■ **THE TASK**
Reproduce the entries. Each one must match the original exactly.

Pixel coordinate grounding data
[Start of section]

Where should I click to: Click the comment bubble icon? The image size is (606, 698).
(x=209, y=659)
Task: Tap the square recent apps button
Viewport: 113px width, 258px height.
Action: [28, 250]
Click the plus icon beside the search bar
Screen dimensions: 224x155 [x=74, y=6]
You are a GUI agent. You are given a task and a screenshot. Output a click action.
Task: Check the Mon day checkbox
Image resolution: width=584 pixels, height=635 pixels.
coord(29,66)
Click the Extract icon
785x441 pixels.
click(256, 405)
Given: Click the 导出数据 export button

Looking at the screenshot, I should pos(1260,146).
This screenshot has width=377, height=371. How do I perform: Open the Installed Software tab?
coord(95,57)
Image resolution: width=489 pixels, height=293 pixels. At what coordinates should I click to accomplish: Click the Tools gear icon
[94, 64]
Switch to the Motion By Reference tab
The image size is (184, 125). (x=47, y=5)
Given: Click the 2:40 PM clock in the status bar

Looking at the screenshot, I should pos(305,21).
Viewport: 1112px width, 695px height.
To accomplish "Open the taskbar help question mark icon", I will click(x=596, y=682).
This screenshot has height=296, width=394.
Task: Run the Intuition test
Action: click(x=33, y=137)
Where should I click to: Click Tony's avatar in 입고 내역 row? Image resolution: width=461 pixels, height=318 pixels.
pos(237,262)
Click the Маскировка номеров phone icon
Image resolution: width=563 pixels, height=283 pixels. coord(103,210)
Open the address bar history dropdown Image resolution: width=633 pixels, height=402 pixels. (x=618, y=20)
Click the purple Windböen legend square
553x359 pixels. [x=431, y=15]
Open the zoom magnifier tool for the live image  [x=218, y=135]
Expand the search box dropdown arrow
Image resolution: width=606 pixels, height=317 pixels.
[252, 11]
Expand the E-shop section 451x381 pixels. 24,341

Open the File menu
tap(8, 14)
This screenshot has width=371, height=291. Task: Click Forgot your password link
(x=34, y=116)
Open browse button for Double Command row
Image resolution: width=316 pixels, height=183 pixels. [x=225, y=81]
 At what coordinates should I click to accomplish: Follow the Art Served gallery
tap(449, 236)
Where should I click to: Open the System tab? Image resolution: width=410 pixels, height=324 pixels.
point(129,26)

[End of section]

■ **ANSWER TO THIS TASK**
Where should I click to: Click the comment bubble icon? The image size is (606, 698).
(x=209, y=659)
Task: Tap the square recent apps button
Viewport: 113px width, 258px height.
Action: [28, 250]
Click the plus icon beside the search bar
Screen dimensions: 224x155 [x=74, y=6]
You are a GUI agent. You are given a task and a screenshot. Output a click action.
Task: Check the Mon day checkbox
Image resolution: width=584 pixels, height=635 pixels.
coord(29,66)
Click the Extract icon
785x441 pixels.
click(256, 405)
Given: Click the 导出数据 export button

Looking at the screenshot, I should pos(1260,146).
This screenshot has width=377, height=371. How do I perform: Open the Installed Software tab?
coord(95,57)
Image resolution: width=489 pixels, height=293 pixels. At what coordinates should I click to accomplish: Click the Tools gear icon
[94, 64]
Switch to the Motion By Reference tab
The image size is (184, 125). (x=47, y=5)
Given: Click the 2:40 PM clock in the status bar

Looking at the screenshot, I should pos(305,21).
Viewport: 1112px width, 695px height.
To accomplish "Open the taskbar help question mark icon", I will click(x=596, y=682).
This screenshot has height=296, width=394.
Task: Run the Intuition test
Action: click(x=33, y=137)
Where should I click to: Click Tony's avatar in 입고 내역 row? Image resolution: width=461 pixels, height=318 pixels.
pos(237,262)
Click the Маскировка номеров phone icon
Image resolution: width=563 pixels, height=283 pixels. coord(103,210)
Open the address bar history dropdown Image resolution: width=633 pixels, height=402 pixels. (x=618, y=20)
Click the purple Windböen legend square
553x359 pixels. [x=431, y=15]
Open the zoom magnifier tool for the live image  [x=218, y=135]
Expand the search box dropdown arrow
Image resolution: width=606 pixels, height=317 pixels.
[252, 11]
Expand the E-shop section 451x381 pixels. 24,341

Open the File menu
tap(8, 14)
This screenshot has width=371, height=291. Task: Click Forgot your password link
(x=34, y=116)
Open browse button for Double Command row
Image resolution: width=316 pixels, height=183 pixels. [x=225, y=81]
 At what coordinates should I click to accomplish: Follow the Art Served gallery
tap(449, 236)
Where should I click to: Open the System tab? Image resolution: width=410 pixels, height=324 pixels.
point(129,26)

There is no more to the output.